Apabila jumlah yang meriwayatkan demikian banyak yang secara mudah dapat diketahui bahwa sekian banyak perawi itu tidak mungkin bersepakat untuk berdusta, maka penyampaian itu adalah secara mutawatir.
b. Syarat-Syarat Hadits MutawatirSuatu hadits dapat dikatakan mutawatir apabila telah memenuhi persyaratan sebagai berikut :
   1. Hadits (khabar) yang diberitakan oleh rawi-rawi tersebut harus berdasarkan tanggapan (daya tangkap) pancaindera. Artinya bahwa berita yang disampaikan itu benar-benar merupakan hasil pemikiran semata atau rangkuman dari peristiwa-peristiwa yang lain dan yang semacamnya, dalam arti tidak merupakan hasil tanggapan pancaindera (tidak didengar atau dilihat) sendiri oleh pemberitanya, maka tidak dapat disebut hadits mutawatir walaupun rawi yang memberikan itu mencapai jumlah yang banyak.
   2. Bilangan para perawi mencapai suatu jumlah yang menurut adat mustahil mereka untuk berdusta. Dalam hal ini para ulama berbeda pendapat tentang batasan jumlah untuk tidak memungkinkan bersepakat dusta.
a. Abu Thayib menentukan sekurang-kurangnya 4 orang. Hal tersebut diqiyaskan dengan jumlah saksi yang diperlukan oleh hakim.

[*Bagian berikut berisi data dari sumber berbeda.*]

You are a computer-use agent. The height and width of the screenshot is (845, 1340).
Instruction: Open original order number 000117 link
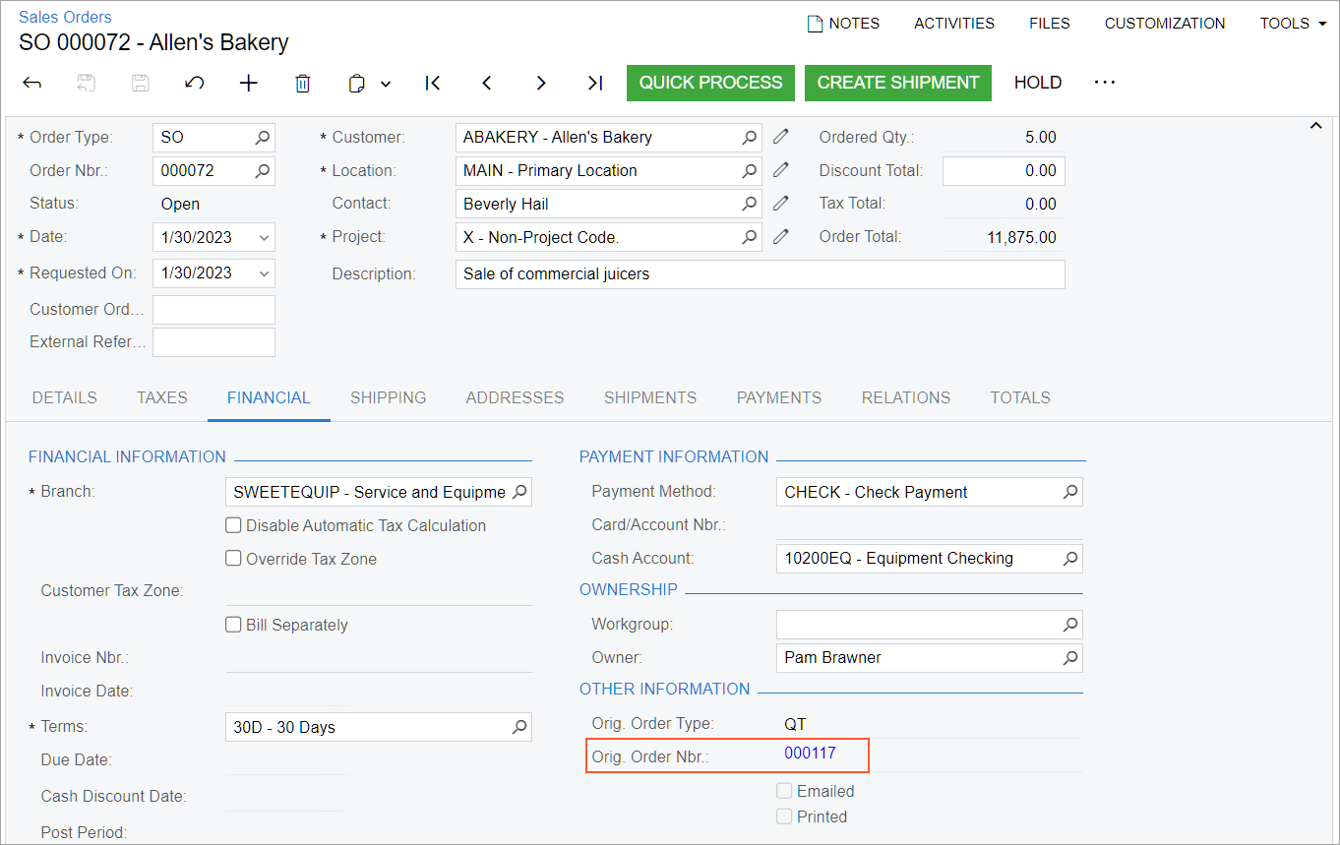pyautogui.click(x=810, y=754)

b. Ashabus Syafi’i menentukan minimal 5 orang. Hal tersebut diqiyaskan dengan jumlah para Nabi yang mendapatkan gelar Ulul Azmi.
c. Sebagian ulama menetapkan sekurang-kurangnya 20 orang. Hal tersebut berdasarkan ketentuan yang telah difirmankan Allah tentang orang-orang mukmin yang tahan uji, yang dapat mengalahkan orang-orang kafir sejumlah 200 orang (lihat surat Al-Anfal ayat 65).
d. Ulama yang lain menetapkan jumlah tersebut sekurang-kurangnya 40 orang. Hal tersebut diqiyaskan dengan firman Allah:
“Wahai nabi cukuplah Allah dan orang-orang yang mengikutimu (menjadi penolongmu).” (QS. Al-Anfal: 64).
  3. Seimbang jumlah para perawi, sejak dalam thabaqat (lapisan/tingkatan) pertama maupun thabaqat berikutnya. Hadits mutawatir yang memenuhi syarat-syarat seperti ini tidak banyak jumlahnya, bahkan Ibnu Hibban dan Al-Hazimi menyatakan bahwa hadits mutawatir tidak mungkin terdapat karena persyaratan yang demikian ketatnya. Sedangkan Ibnu Salah berpendapat bahwa mutawatir itu memang ada, tetapi jumlahnya hanya sedikit.
Ibnu Hajar Al-Asqalani berpendapat bahwa pendapat tersebut di atas tidak benar. Ibnu Hajar mengemukakan bahwa mereka kurang menelaah jalan-jalan hadits, kelakuan dan sifat-sifat perawi yang dapat memustahilkan hadits mutawatir itu banyak jumlahnya sebagaimana dikemukakan dalam kitab-kitab yang masyhur bahkan ada beberapa kitab yang khusus menghimpun hadits-hadits mutawatir, seperti Al-Azharu al-Mutanatsirah fi al-Akhabri al-Mutawatirah, susunan Imam As-Suyuti(911 H), Nadmu al-Mutasir Mina al-Haditsi al-Mutawatir, susunan Muhammad Abdullah bin Jafar Al-Khattani (1345 H).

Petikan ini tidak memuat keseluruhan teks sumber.